Don’t know what I’m talking about? The Getty museum is talking about destroying their collection of 100,000 study slides. Why? Because when they decided to digitize them several years ago, they discovered that the original vendors who sold them the slides made the Getty promise to never scan them. They don’t have slide projectors anymore and the last time a slide was checked out was a year ago. The only thing they can do is trash them. They will probably do it.
Finally, here’s one more article referencing one of the documents from the diplomatic cables cache on WikiLeaks that has archaeological importance:
- Giles Tremlett, “WikiLeaks cables: Art looted by Nazis, Spanish gold and an embassy offer. Spain rejected attempt to tie together claim on coins found by US firm and row over painting in Madrid museum, cables show,” in The Guardian:
In a conversation with the Spanish culture minister, César Antonio Molina, the US ambassador in Madrid, Eduardo Aguirre, sought to tie the treasure found off the Iberian peninsula by Odyssey together with attempts by an American citizen, Claude Cassirer, to recover a painting by Camille Pisarro that hangs in a Madrid museum. ”The ambassador noted also that while the Odyssey and Cassirer claim were on separate legal tracks, it was in both governments’ interest to avail themselves of whatever margin for manouevre they had, consistent with their legal obligations, to resolve both matters in a way that favoured the bilateral relationship,” the embassy reported in a cable on 2 July 2008. The offer was made after the Spanish government claimed ownership of half a million gold and silver coins found on the floor of the Atlantic Ocean by Odyssey’s underwater robots. The company had provoked Spanish fury by landing the treasure at Gibraltar and flying it straight to the US. … Molina refused to tie the Odyssey case to the Pisarro painting, …

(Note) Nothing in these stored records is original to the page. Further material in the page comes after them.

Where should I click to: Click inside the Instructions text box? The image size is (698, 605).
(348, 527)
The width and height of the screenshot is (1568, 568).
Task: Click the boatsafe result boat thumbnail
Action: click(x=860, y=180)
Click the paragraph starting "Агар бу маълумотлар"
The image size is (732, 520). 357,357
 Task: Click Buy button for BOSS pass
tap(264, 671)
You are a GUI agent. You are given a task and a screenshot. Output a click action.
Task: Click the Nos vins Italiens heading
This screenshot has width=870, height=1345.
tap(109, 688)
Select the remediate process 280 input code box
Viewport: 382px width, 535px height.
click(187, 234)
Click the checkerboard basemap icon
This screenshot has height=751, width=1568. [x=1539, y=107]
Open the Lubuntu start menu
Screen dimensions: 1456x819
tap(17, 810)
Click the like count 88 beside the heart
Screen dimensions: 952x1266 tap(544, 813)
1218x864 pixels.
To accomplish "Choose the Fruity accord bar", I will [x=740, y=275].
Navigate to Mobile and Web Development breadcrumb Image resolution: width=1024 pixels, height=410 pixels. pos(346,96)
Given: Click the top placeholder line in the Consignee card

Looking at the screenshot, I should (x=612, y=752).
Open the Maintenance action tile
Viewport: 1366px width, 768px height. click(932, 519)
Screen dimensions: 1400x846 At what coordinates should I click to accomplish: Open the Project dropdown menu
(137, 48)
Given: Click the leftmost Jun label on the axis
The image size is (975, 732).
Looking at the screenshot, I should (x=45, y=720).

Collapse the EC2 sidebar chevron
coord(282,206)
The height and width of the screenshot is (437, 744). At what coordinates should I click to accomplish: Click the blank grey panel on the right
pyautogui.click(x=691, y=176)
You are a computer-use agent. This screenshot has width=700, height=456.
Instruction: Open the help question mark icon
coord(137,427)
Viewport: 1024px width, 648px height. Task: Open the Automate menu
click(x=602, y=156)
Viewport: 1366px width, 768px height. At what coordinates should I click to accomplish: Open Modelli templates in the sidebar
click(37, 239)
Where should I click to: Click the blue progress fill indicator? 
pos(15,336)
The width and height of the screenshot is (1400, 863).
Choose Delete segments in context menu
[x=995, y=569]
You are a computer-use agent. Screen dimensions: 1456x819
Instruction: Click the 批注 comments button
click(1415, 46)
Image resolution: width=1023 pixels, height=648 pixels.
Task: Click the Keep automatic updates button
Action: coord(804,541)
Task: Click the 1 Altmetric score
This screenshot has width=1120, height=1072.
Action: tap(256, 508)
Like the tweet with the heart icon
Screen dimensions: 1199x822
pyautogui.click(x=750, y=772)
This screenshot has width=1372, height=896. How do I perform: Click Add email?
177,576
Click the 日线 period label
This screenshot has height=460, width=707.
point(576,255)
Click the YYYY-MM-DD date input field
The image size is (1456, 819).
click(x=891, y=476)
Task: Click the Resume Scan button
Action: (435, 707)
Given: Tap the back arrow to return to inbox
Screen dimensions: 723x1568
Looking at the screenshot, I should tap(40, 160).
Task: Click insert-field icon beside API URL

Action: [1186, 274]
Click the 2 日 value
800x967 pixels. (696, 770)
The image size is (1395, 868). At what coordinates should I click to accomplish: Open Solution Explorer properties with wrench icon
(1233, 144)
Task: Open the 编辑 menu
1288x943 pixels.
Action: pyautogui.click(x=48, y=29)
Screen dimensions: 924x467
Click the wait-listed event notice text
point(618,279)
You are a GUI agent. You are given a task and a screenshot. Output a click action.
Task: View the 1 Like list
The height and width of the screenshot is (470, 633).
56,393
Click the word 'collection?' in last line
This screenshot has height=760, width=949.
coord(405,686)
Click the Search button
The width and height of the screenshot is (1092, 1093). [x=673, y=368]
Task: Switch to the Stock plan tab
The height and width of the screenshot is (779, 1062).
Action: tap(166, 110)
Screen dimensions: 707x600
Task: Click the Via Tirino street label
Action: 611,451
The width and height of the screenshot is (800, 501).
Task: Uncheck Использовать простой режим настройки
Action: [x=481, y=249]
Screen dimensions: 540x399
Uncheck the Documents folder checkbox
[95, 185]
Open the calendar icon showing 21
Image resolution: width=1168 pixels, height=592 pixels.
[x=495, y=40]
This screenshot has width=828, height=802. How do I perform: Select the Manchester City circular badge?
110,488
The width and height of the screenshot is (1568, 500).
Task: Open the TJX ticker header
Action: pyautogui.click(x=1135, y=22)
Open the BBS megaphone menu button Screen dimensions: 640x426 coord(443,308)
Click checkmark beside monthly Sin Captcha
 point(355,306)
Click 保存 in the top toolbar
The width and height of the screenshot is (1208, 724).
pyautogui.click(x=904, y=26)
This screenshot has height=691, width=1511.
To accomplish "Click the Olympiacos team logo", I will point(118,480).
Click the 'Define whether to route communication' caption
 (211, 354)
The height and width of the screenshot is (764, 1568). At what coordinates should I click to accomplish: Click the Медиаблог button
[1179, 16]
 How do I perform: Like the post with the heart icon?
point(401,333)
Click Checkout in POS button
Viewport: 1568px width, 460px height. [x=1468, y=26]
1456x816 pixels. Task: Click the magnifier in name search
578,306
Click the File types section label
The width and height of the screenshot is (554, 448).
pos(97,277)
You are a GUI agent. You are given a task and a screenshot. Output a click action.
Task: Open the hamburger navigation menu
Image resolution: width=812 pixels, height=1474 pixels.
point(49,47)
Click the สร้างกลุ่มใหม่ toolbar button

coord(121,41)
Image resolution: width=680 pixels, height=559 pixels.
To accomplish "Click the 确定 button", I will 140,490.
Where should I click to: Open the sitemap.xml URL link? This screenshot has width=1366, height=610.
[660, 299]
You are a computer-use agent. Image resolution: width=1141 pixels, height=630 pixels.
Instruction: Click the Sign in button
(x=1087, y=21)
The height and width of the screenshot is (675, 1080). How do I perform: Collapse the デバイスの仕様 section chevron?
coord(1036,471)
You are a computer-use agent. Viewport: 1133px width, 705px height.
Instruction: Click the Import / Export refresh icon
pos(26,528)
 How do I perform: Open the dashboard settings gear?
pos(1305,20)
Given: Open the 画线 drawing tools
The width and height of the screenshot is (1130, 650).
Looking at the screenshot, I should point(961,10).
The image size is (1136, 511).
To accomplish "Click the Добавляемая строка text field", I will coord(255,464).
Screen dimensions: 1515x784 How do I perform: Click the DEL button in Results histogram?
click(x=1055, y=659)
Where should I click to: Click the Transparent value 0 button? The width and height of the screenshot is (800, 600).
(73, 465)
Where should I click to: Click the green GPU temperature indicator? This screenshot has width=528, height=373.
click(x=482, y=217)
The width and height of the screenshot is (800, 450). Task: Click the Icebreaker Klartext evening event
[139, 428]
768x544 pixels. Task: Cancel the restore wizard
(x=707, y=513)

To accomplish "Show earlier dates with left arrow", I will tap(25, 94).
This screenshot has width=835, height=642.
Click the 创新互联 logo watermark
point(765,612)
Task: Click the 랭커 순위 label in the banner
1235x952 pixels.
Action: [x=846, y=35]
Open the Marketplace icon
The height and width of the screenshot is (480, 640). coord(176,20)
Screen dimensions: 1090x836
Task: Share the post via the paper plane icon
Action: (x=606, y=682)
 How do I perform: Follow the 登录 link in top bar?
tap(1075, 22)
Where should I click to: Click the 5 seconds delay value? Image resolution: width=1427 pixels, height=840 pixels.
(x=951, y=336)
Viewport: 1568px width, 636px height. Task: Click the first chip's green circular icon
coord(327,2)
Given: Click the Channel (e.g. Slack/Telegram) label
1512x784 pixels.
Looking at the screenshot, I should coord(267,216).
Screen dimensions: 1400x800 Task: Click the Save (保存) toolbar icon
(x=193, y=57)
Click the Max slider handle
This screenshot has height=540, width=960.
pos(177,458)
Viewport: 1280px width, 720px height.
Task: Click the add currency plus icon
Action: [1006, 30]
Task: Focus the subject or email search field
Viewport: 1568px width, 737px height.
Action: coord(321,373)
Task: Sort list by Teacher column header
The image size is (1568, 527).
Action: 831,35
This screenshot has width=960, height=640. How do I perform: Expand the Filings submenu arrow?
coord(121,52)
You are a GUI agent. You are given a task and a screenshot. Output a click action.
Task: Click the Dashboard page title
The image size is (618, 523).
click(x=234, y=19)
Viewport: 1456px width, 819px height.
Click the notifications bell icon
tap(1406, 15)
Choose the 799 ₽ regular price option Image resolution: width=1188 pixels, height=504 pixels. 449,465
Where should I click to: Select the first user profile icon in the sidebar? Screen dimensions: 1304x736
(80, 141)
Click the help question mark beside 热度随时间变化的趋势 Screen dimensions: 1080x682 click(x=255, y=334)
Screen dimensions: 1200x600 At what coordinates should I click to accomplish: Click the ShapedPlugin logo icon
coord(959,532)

Spain claims that the Black Swan treasure find comes from a Spanish galleon, the Nuestra Señora de las Mercedes, which sank off Portugal’s Algarve coast in 1804. The vessel had just returned from Montevideo when it was attacked by four Royal Navy ships, and was carrying half a million coins that had been minted in Peru. Descendants of the 249 Spanish sailors who went down with the ship joined the Spanish government’s case against Odyssey in a court in Altanta, Georgia. The court ruled that the cargo belonged to Spain; Odyssey has appealed.
The leaked cables reveal that the US embassy had the previous year handed over to Spanish authorities the customs documents filed by Odyssey when it flew its hoard of coins into the US in mid-2007.